Stored data
··········

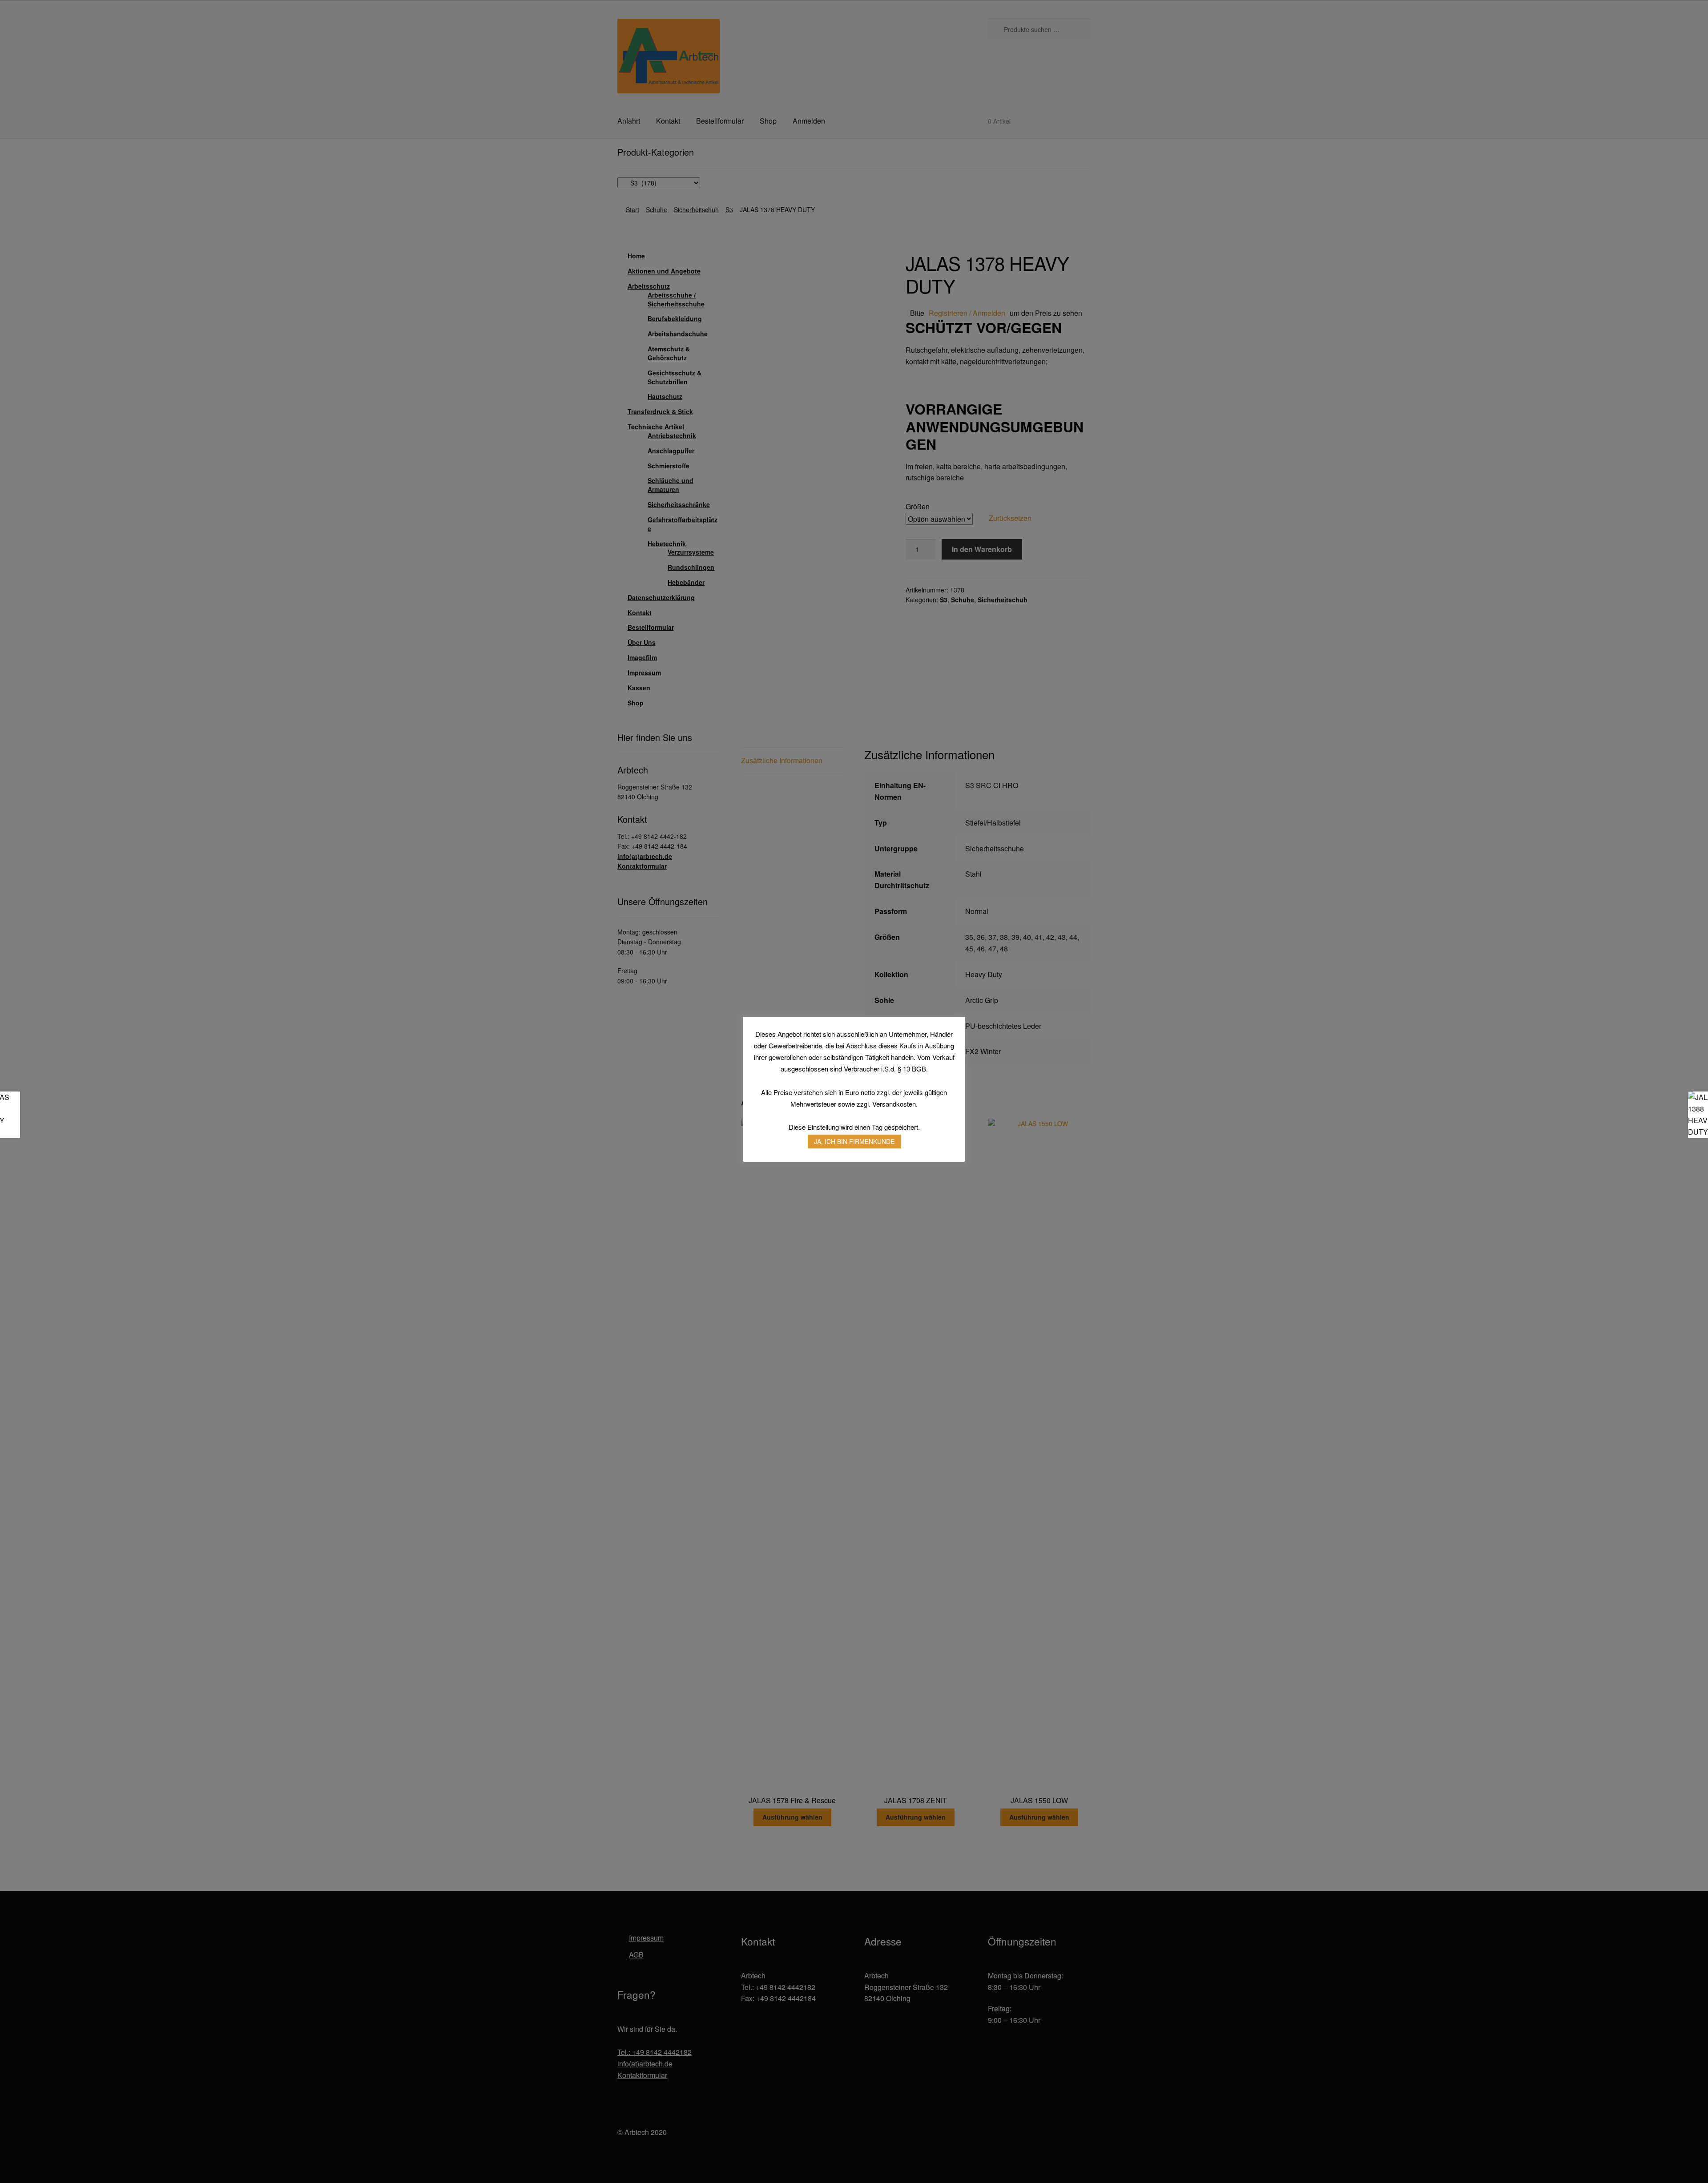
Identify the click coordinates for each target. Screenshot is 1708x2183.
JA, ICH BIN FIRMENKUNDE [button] (854, 1141)
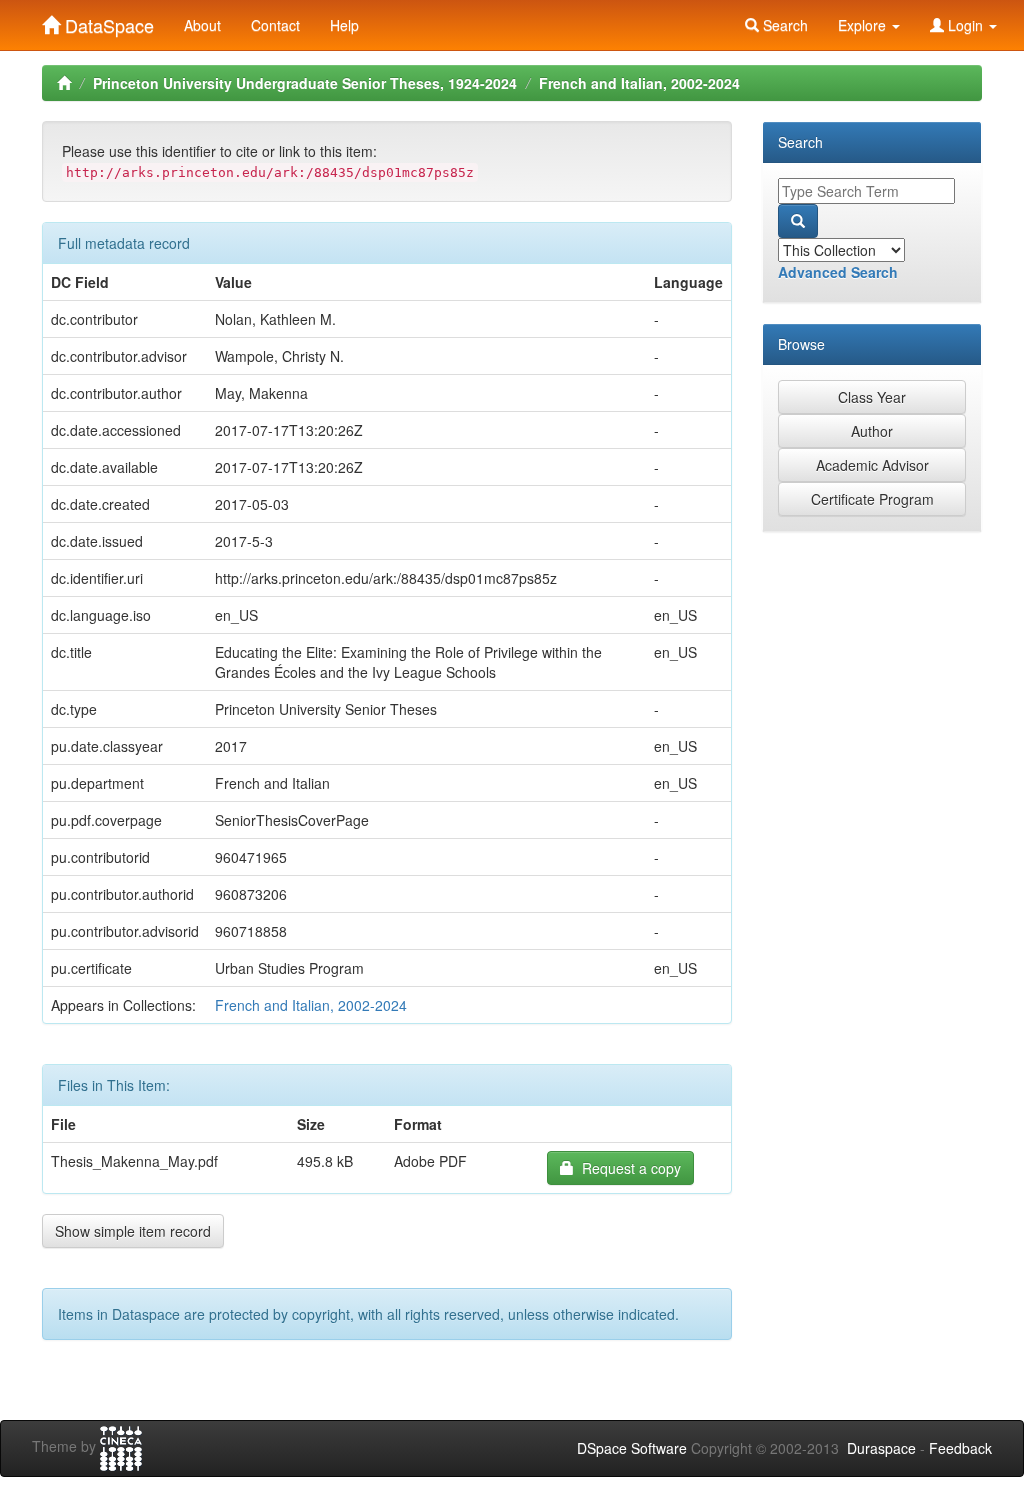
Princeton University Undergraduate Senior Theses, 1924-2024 (305, 83)
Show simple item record (133, 1231)
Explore (864, 25)
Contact (275, 25)
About (202, 25)
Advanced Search (838, 272)
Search (783, 25)
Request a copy (627, 1168)
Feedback (960, 1448)
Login (965, 25)
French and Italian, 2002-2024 (639, 83)
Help (344, 25)
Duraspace (881, 1448)
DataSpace (107, 21)
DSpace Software (632, 1448)
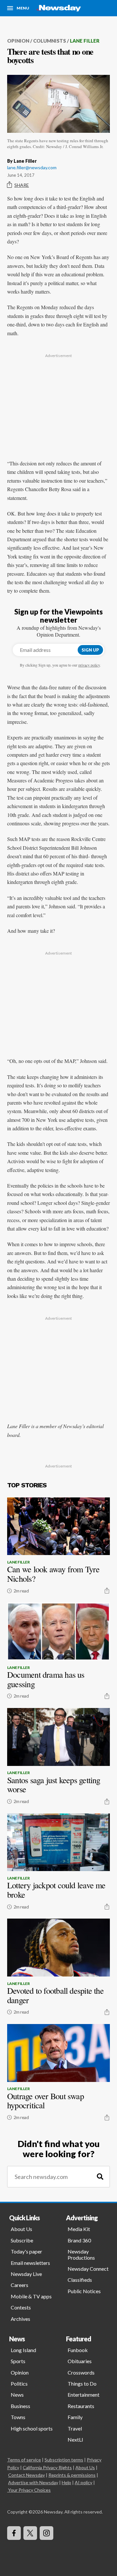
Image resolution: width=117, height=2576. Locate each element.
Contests (21, 2307)
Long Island (23, 2350)
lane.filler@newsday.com (32, 167)
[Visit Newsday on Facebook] (14, 2533)
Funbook (78, 2350)
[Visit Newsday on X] (30, 2533)
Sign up (90, 650)
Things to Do (82, 2383)
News (17, 2394)
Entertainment (83, 2394)
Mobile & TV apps (31, 2296)
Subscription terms (64, 2459)
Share (21, 185)
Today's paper (26, 2251)
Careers (19, 2285)
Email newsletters (30, 2263)
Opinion (18, 41)
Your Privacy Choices (29, 2490)
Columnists (49, 41)
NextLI (75, 2439)
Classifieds (80, 2280)
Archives (20, 2319)
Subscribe (22, 2240)
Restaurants (81, 2406)
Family (75, 2417)
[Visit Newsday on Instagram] (46, 2533)
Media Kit (79, 2229)
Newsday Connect (88, 2269)
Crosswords (81, 2372)
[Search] (100, 2177)
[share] (106, 1590)
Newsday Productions (81, 2254)
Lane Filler (84, 41)
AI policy (83, 2482)
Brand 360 (79, 2240)
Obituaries (80, 2361)
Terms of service (24, 2459)
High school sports (32, 2428)
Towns (18, 2417)
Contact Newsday (26, 2475)
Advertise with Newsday (33, 2482)
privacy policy (89, 665)
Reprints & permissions (72, 2475)
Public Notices (84, 2291)
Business (20, 2406)
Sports (18, 2361)
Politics (19, 2383)
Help (66, 2482)
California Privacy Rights (47, 2467)
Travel (75, 2428)
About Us (21, 2229)
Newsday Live (26, 2274)
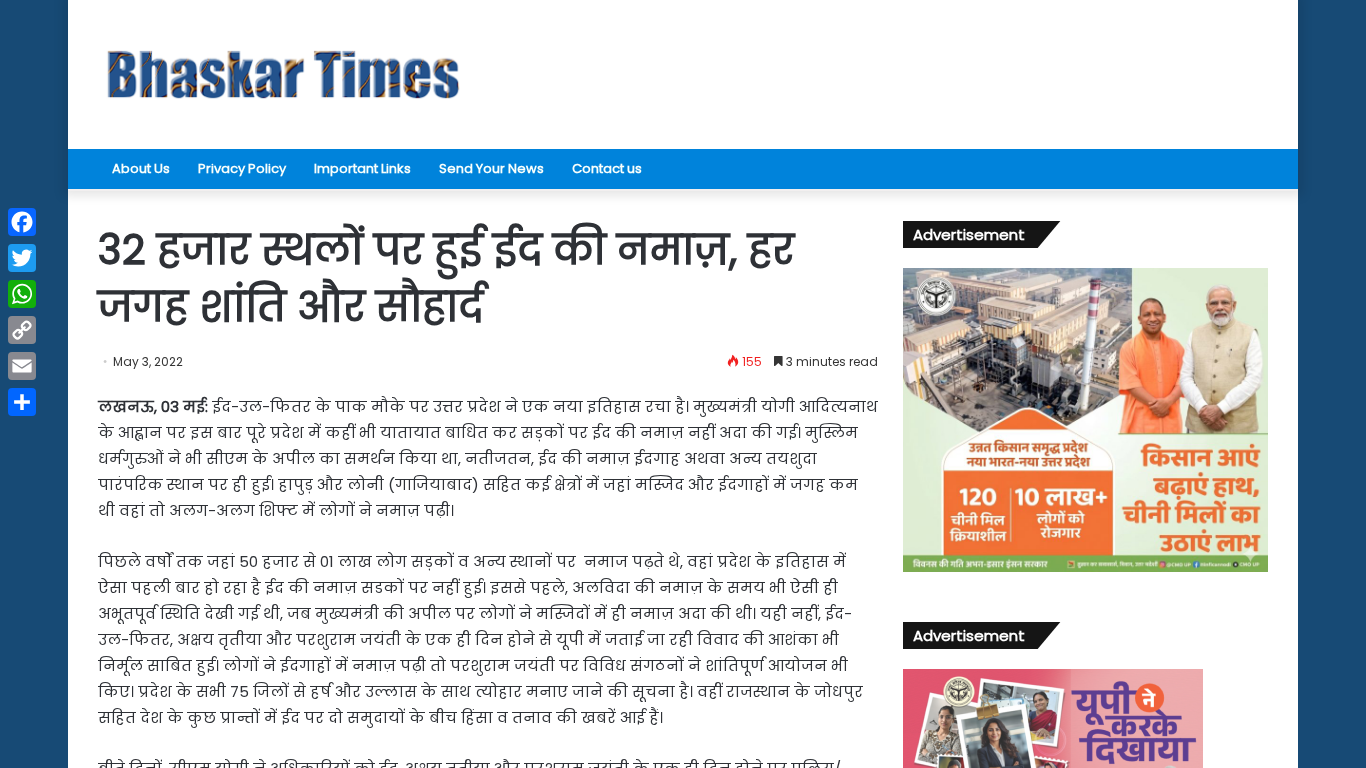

··········

_EXERCISE GOAL_. In the records above, find the line with "Duraspace (881, 1448)" and the line with "Funbook (78, 2350)"; please transcribe exactly those two lines and all lines between them, omitting any picture.

_ANSWER SPACE_.
Duraspace (881, 1448)
DataSpace (107, 21)
DSpace Software (632, 1448)
Image resolution: width=117, height=2576. Locate each element.
Contests (21, 2307)
Long Island (23, 2350)
lane.filler@newsday.com (32, 167)
[Visit Newsday on Facebook] (14, 2533)
Funbook (78, 2350)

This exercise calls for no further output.